Edward Duffy listens to Portland police Officer Coreena Behnke talk about staying safe in light of recent attacks in the West End, during a neighborhood association meeting Wednesday evening. Brianna Soukup/Staff Photographer

“Please share,” the victim wrote. “I was assaulted with a club last night at 10:27 p.m. on Brackett Street in the West End right before the Cumberland Farms. Tall, thin, white guy, grey sweatshirt. He did not try to rob me, he just wanted to cause harm. Luckily someone yelled at him and he ran away. Seriously, do not walk alone and spread the word. This is not his first attack.”

Kim Sutton, president of the West End Neighborhood Association, said the association is holding self-defense classes with Behnke to help people be better prepared both to protect themselves and to react if they are attacked or see an attack. In addition to the recent attacks reported by police, Sutton said residents of the area are aware of another attack on a woman who did not report it to police.

“I feel like if, God forbid, they were to be attacked or see an attack, they won’t be scared to make a statement,” Sutton said.


Behnke said people should not hesitate to call police if they witness a person acting in a strange manner. At the same time, pedestrians need to remain alert and be aware of their surroundings.

Portland police Officer Coreena Behnke talks about using pepper spray to group at a West End Neighborhood Association meeting on Wednesday. Brianna Soukup/Staff Photographer

“I am begging you, please don’t be talking on your cellphone when you are walking down the street. You need to be aware of your surroundings at all times,” Behnke told the association gathering.

Behnke said one of the best defenses is yelling for help. She was asked about the effectiveness of pepper spray, but she said the public needs to remember that pepper spray, which is usually only effective in warding off an attack at close range, can be confiscated and used against the victim by the attacker.

“A lot of people think it (pepper spray) is cop in a can, but it’s not,” she said.

A better defense involves using a knee to the groin area or punching the attacker in the face – self-defense techniques that she will be teaching in her September class.

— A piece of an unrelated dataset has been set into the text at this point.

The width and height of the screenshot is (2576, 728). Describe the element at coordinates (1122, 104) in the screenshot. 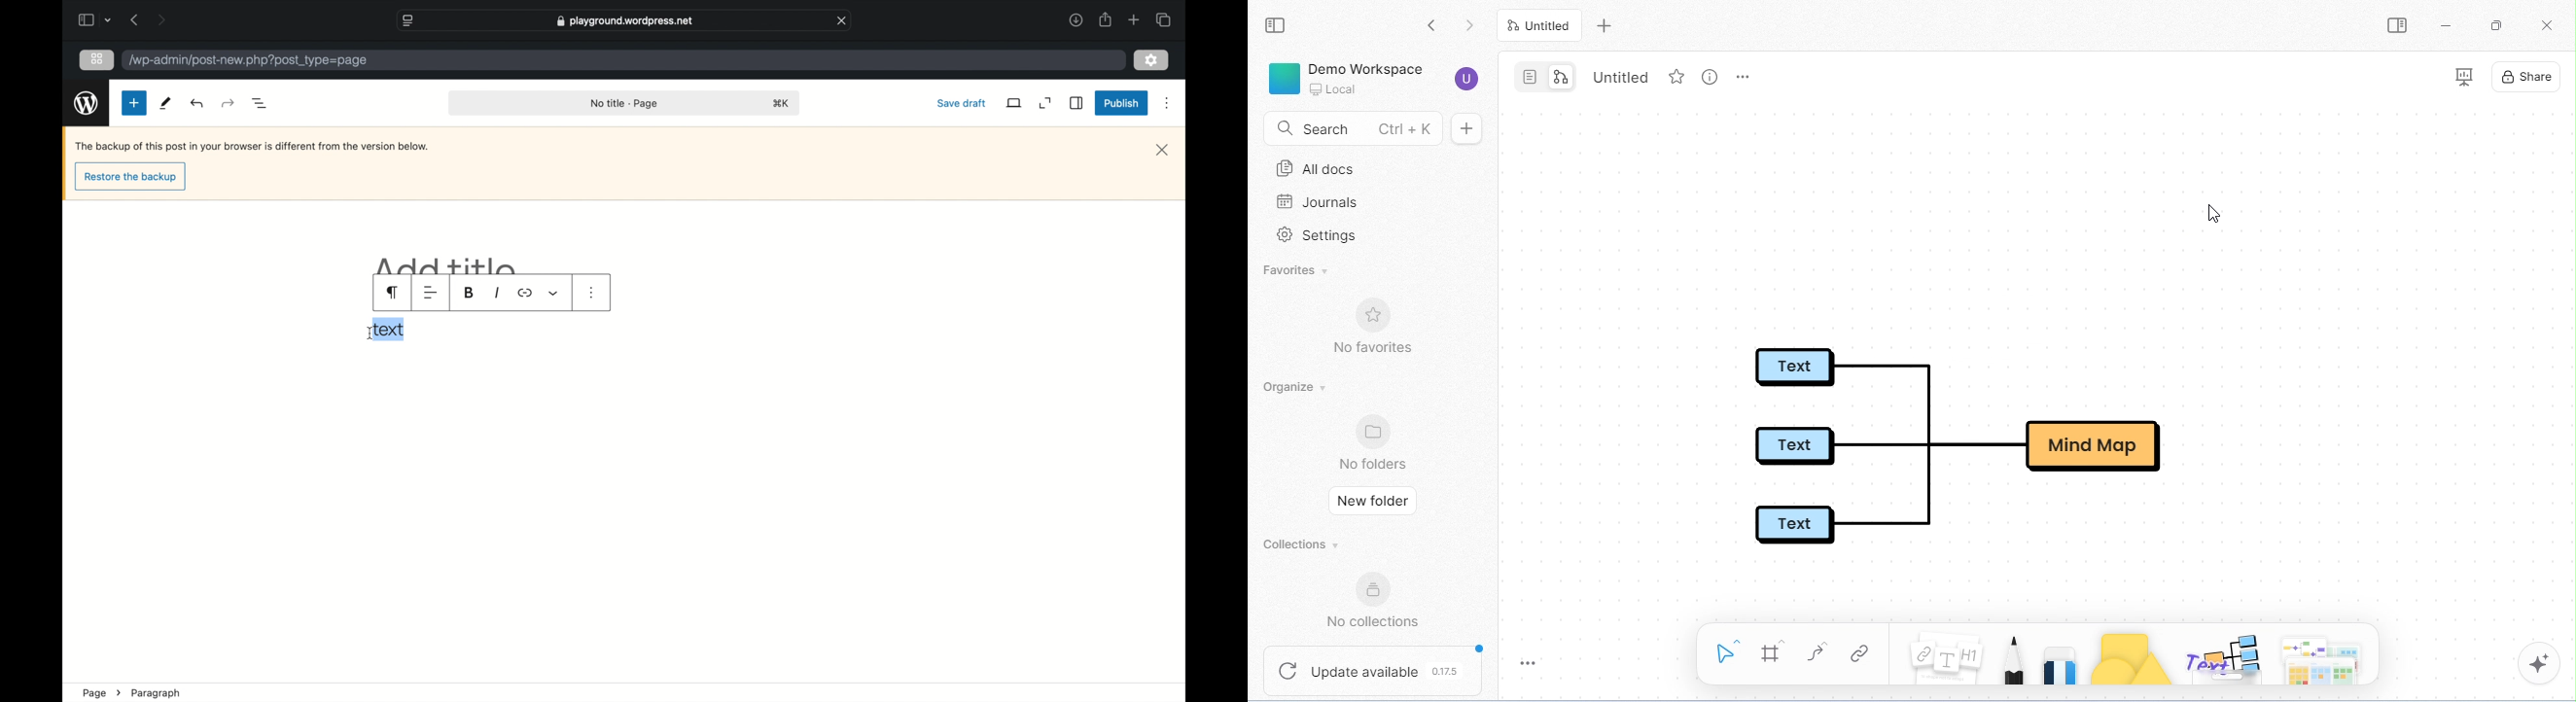

I see `publish` at that location.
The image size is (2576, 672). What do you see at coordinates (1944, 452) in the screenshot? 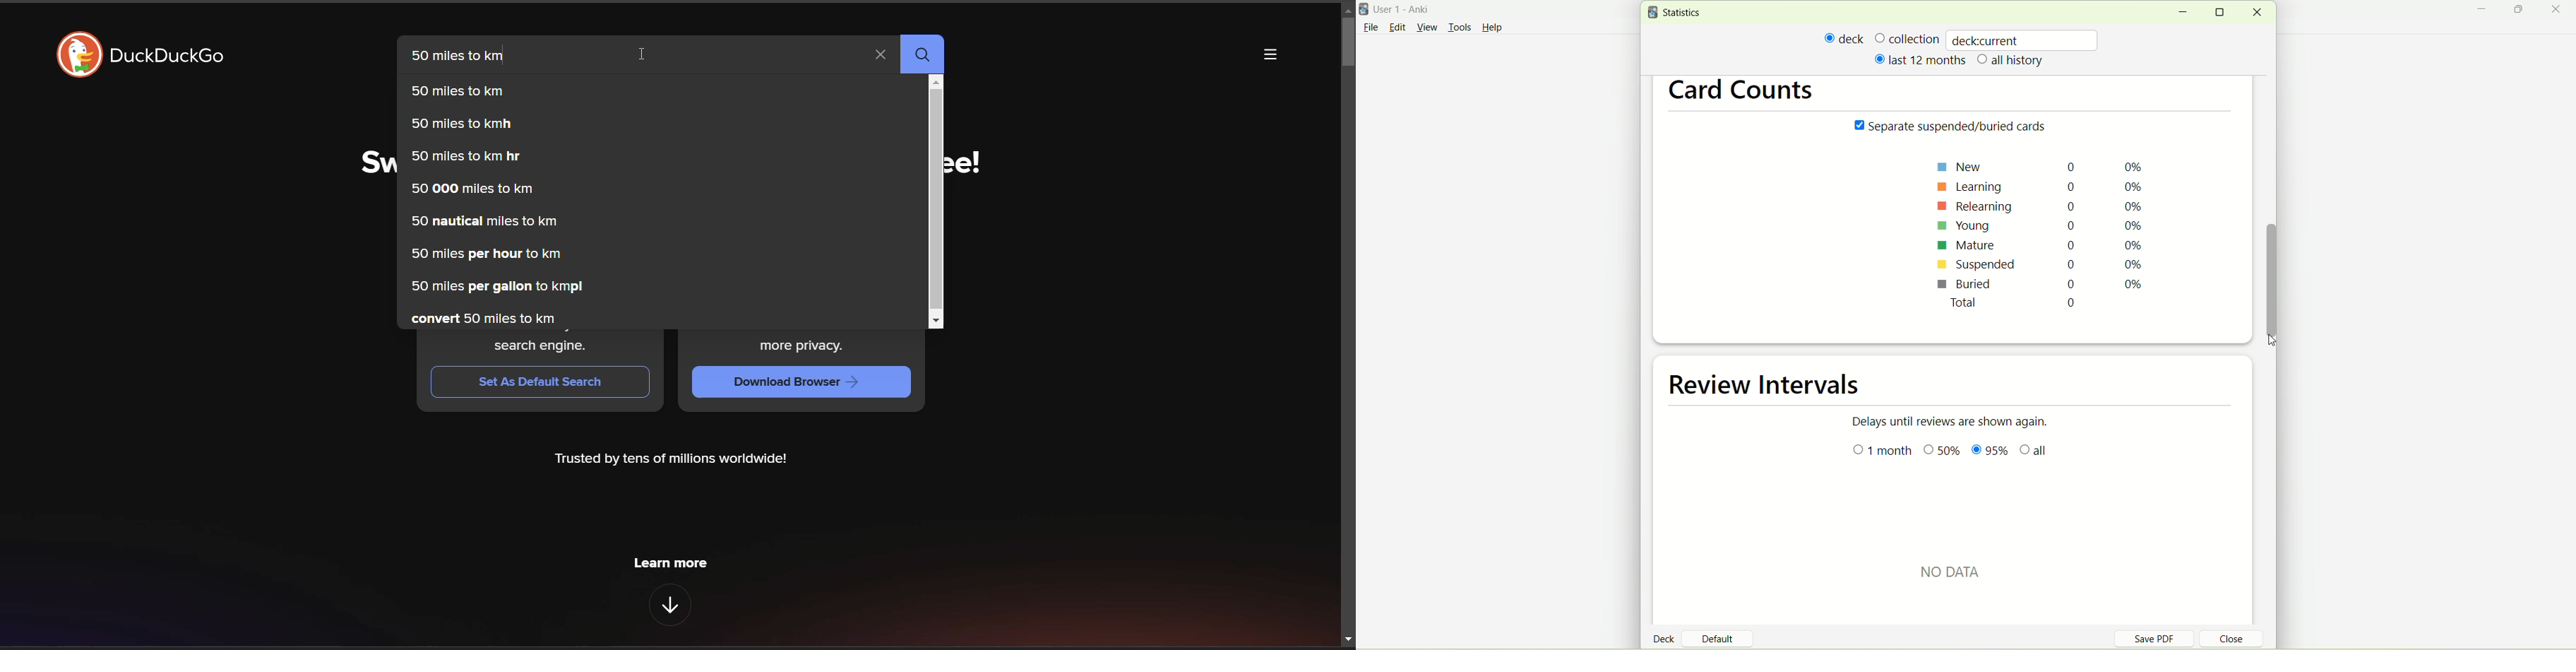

The attack on Tuesday night is the latest in a series of similar incidents. Portland police, citing the cases as active investigations, could not say whether the four assaults were committed by the same individual.


Police have not made any arrests and there are no suspects, Singer said.

On May 5, a woman was punched several times in the face and head as she walked along Gray Street in the West End around 9:40 p.m. The woman told police she was walking and talking on the phone when she felt a tap on her shoulder. When she turned, a man punched her, causing her to fall to the ground while he continued to hit her, police said.

At the time, a police spokesman said that there was no indication that the victim and attacker knew each other. The assailant did not communicate anything during the assault or attempt to take anything from the victim. He was described as a white man with a slim build wearing dark clothing.

In October, a 911 caller reporting hearing someone screaming and calling for help near 32 Thomas St. When officers arrived, a 34-year-old Portland woman with facial injuries told them she had been assaulted by a man who followed her in his car.

“The woman told us that she had been walking on Thomas Street near Carroll Street when she noticed a vehicle following her,” Maj. Robert Martin said in a statement after that attack. “The operator opened a passenger side window and asked for directions and then offered her a ride. When she refused, he got out of his car, walked up to her and punched her in the face several times, knocking her to the ground.”

Martin said witnesses told police it looked like the man was trying to drag the woman to his car. The man got back into his car and drove away on Carroll Street toward Vaughn Street.

About an hour later, police received a 911 call from a 37-year-old woman who reported a car followed her as she walked on Brackett Street toward Spring Street, also in the West End. She told officers the male driver called to her from an open window to get her attention. She ignored him and took out her cellphone to make a call when he made a U-turn and drove toward Maine Medical Center, Martin said.